* _Exercise_: In the entries below, begin at the line that has "Click the bandwidth limit Bw icon", stop after the line that has "Task: Click the refresh icon in title bar", and output those lines exactly with no pictures.
:: Supplied data
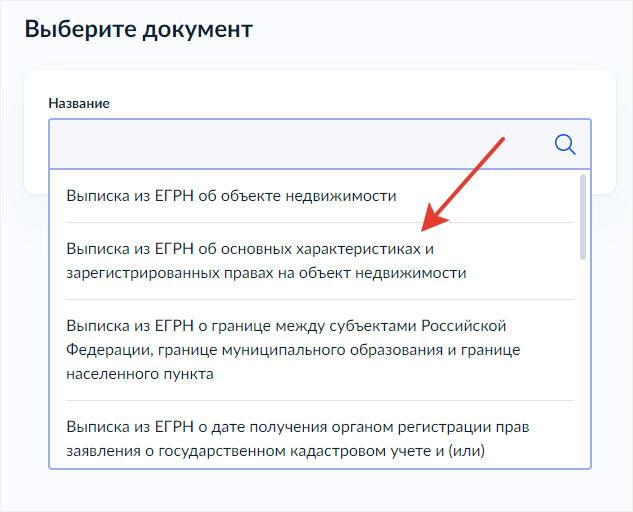This screenshot has height=512, width=633.
Task: Click 'Выписка из ЕГРН о границе между субъектами'
Action: point(242,327)
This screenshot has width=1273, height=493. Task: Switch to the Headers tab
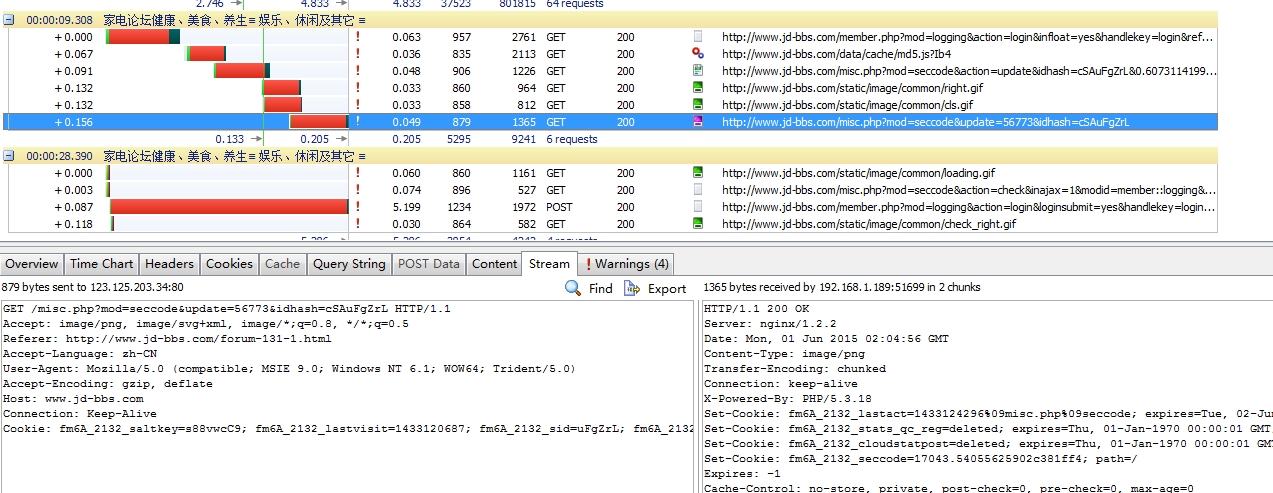(x=169, y=264)
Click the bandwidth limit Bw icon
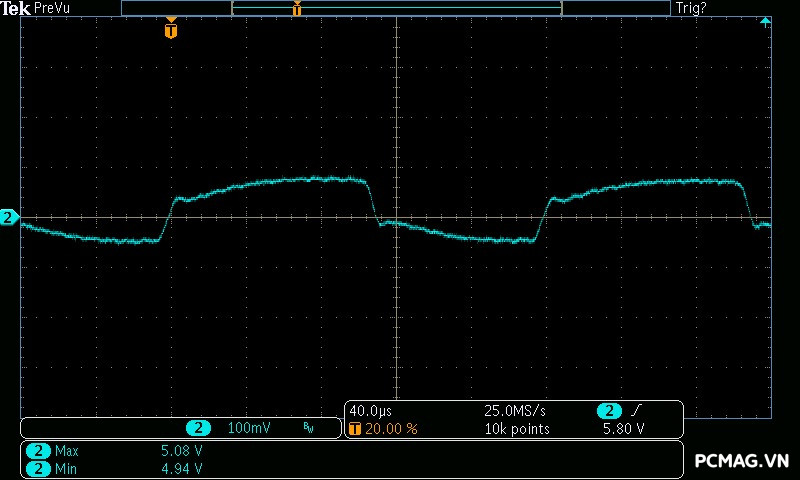 (x=308, y=428)
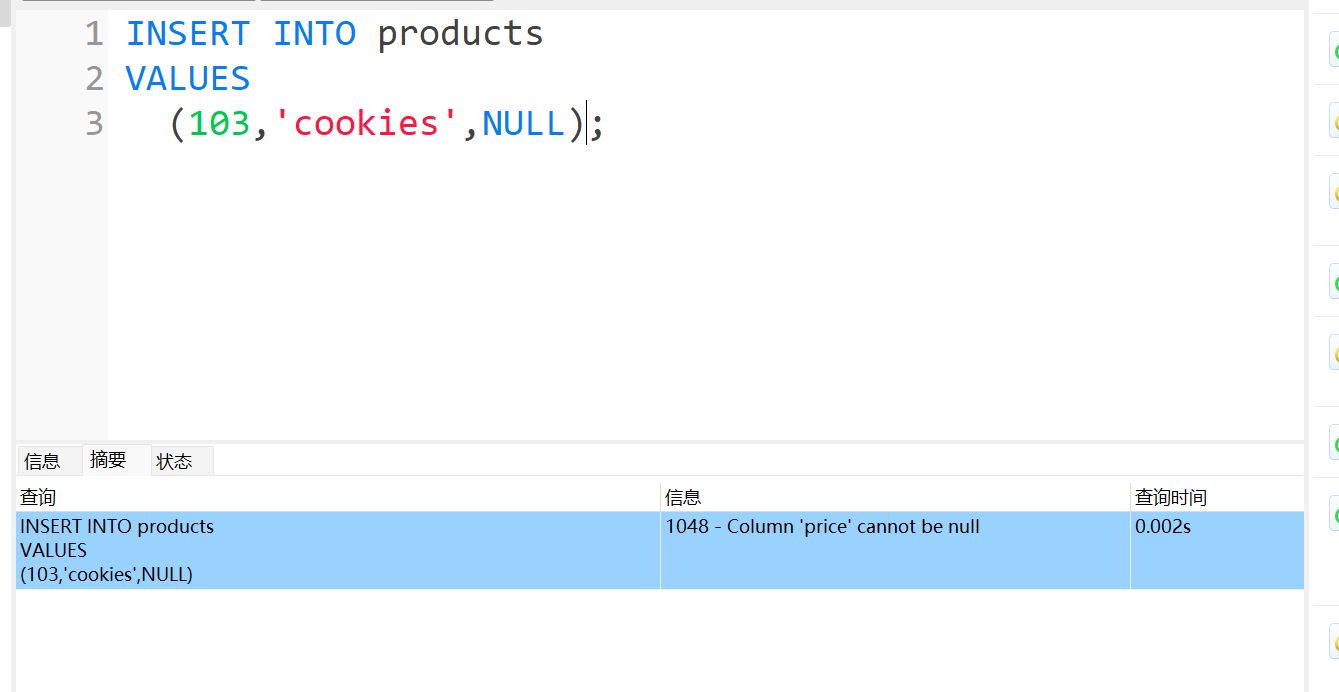
Task: Click the 信息 column header in results
Action: point(683,497)
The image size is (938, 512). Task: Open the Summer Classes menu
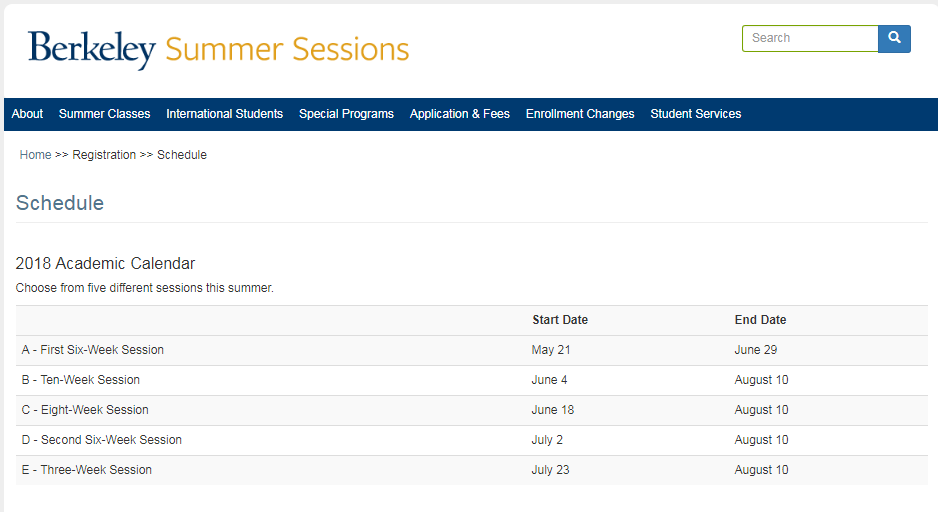[105, 114]
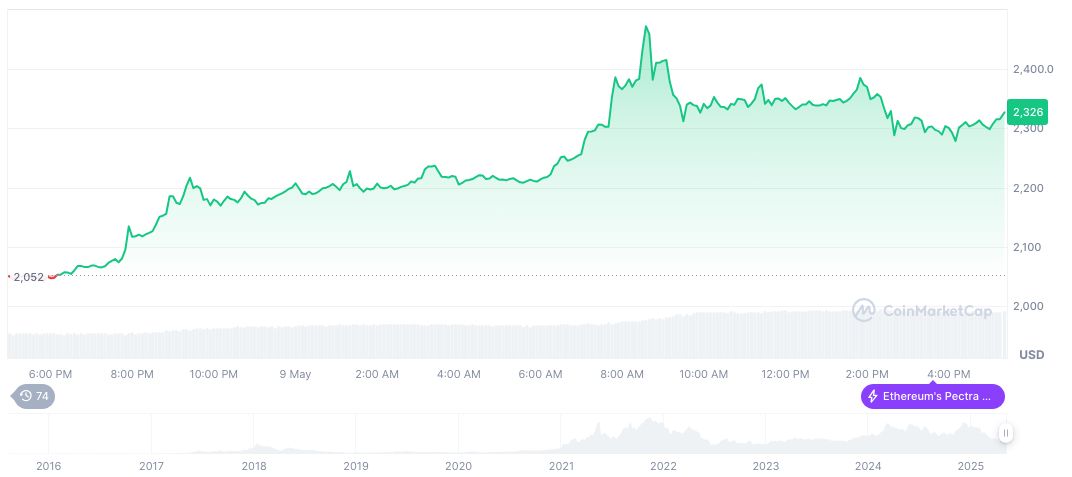The image size is (1072, 477).
Task: Click the 2,052 opening price label
Action: (x=28, y=277)
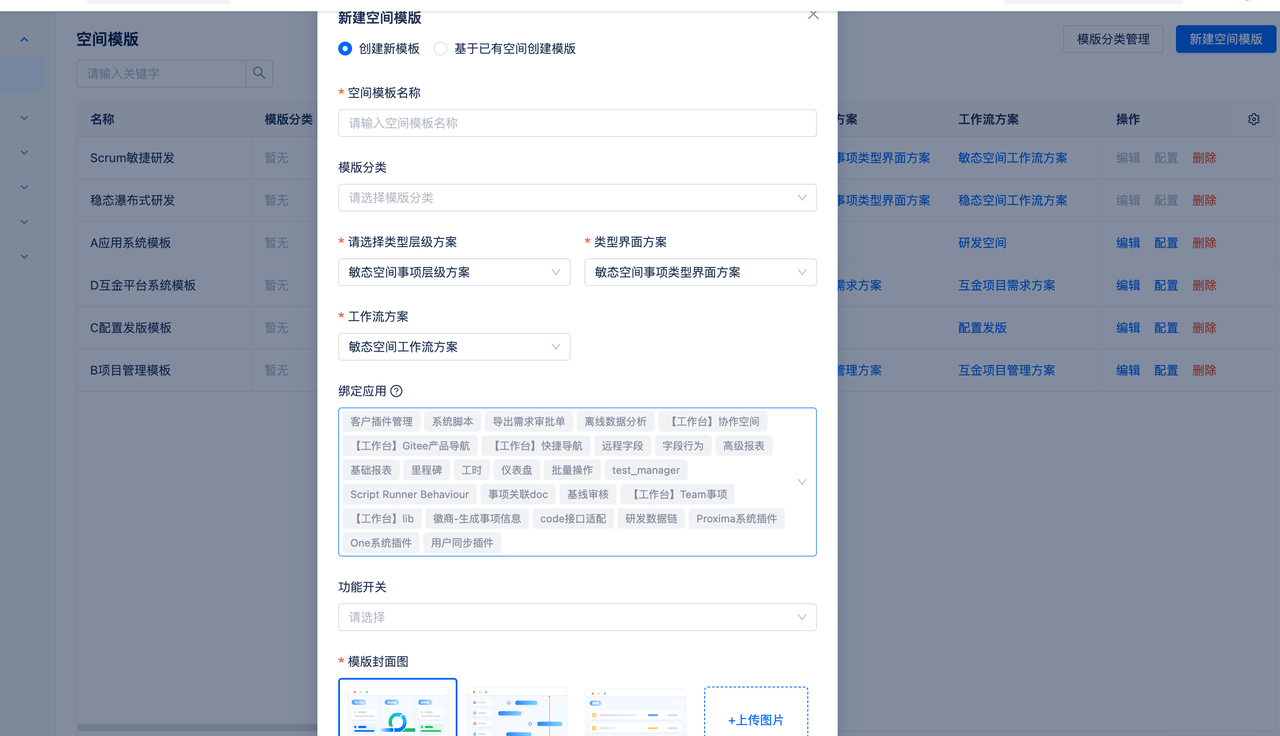
Task: Select the first template cover thumbnail
Action: [x=398, y=708]
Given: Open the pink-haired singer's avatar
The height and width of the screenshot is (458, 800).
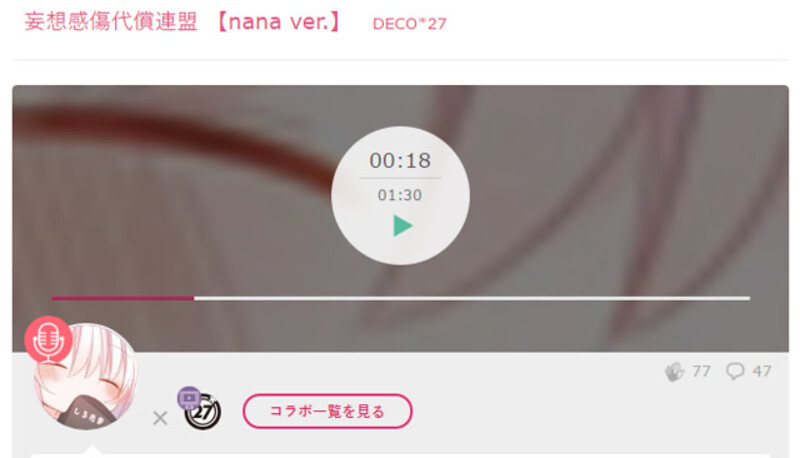Looking at the screenshot, I should pos(85,376).
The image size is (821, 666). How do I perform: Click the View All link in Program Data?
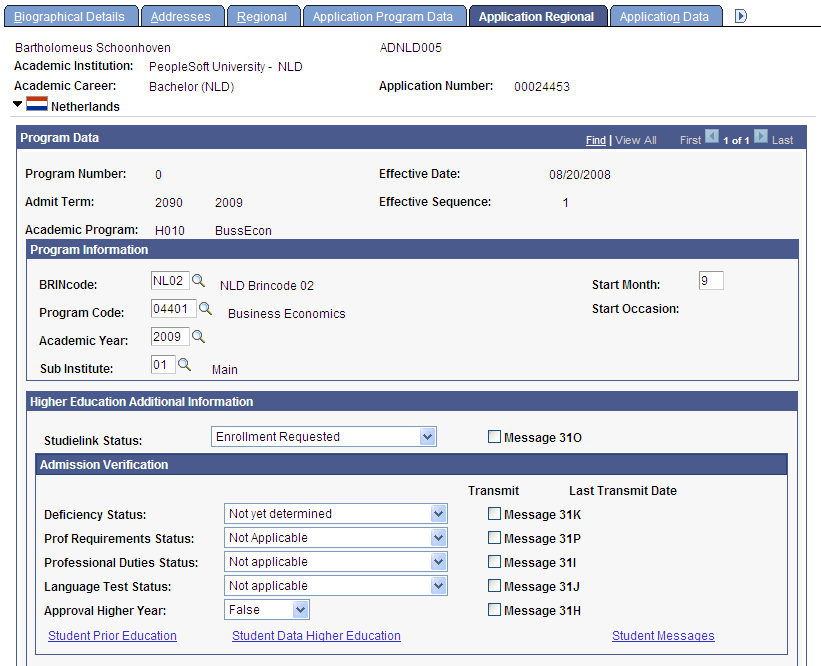(x=636, y=139)
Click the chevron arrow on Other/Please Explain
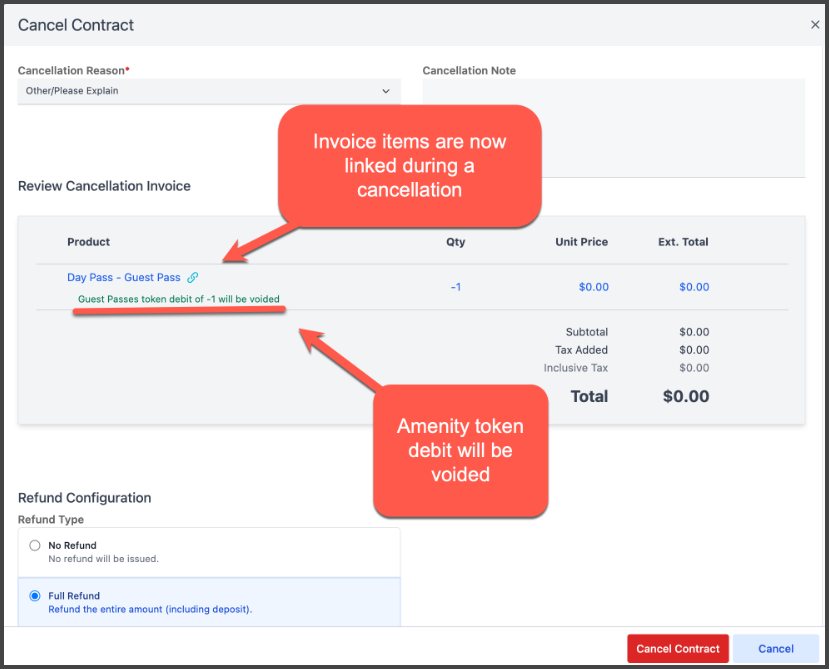Viewport: 829px width, 669px height. [386, 91]
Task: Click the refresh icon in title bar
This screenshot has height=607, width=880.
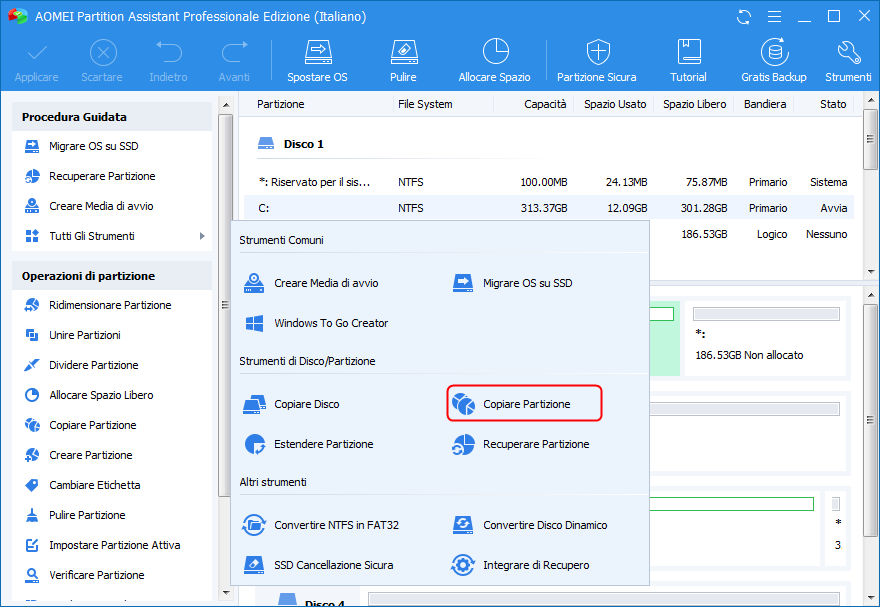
::::
* _Task output_:
Click the bandwidth limit Bw icon
 (x=308, y=428)
Task: Click the 信息 column header in results
Action: point(683,497)
The image size is (938, 512). Task: Open the Summer Classes menu
[105, 114]
The image size is (1072, 477).
Task: Click the 2,052 opening price label
Action: (x=28, y=277)
Task: Select the first template cover thumbnail
Action: [x=398, y=708]
Given: Open the pink-haired singer's avatar
The height and width of the screenshot is (458, 800).
Looking at the screenshot, I should pos(85,376).
The image size is (821, 666). How do I perform: Click the View All link in Program Data?
(x=636, y=139)
Click the chevron arrow on Other/Please Explain
Viewport: 829px width, 669px height. [386, 91]
Task: Click the refresh icon in title bar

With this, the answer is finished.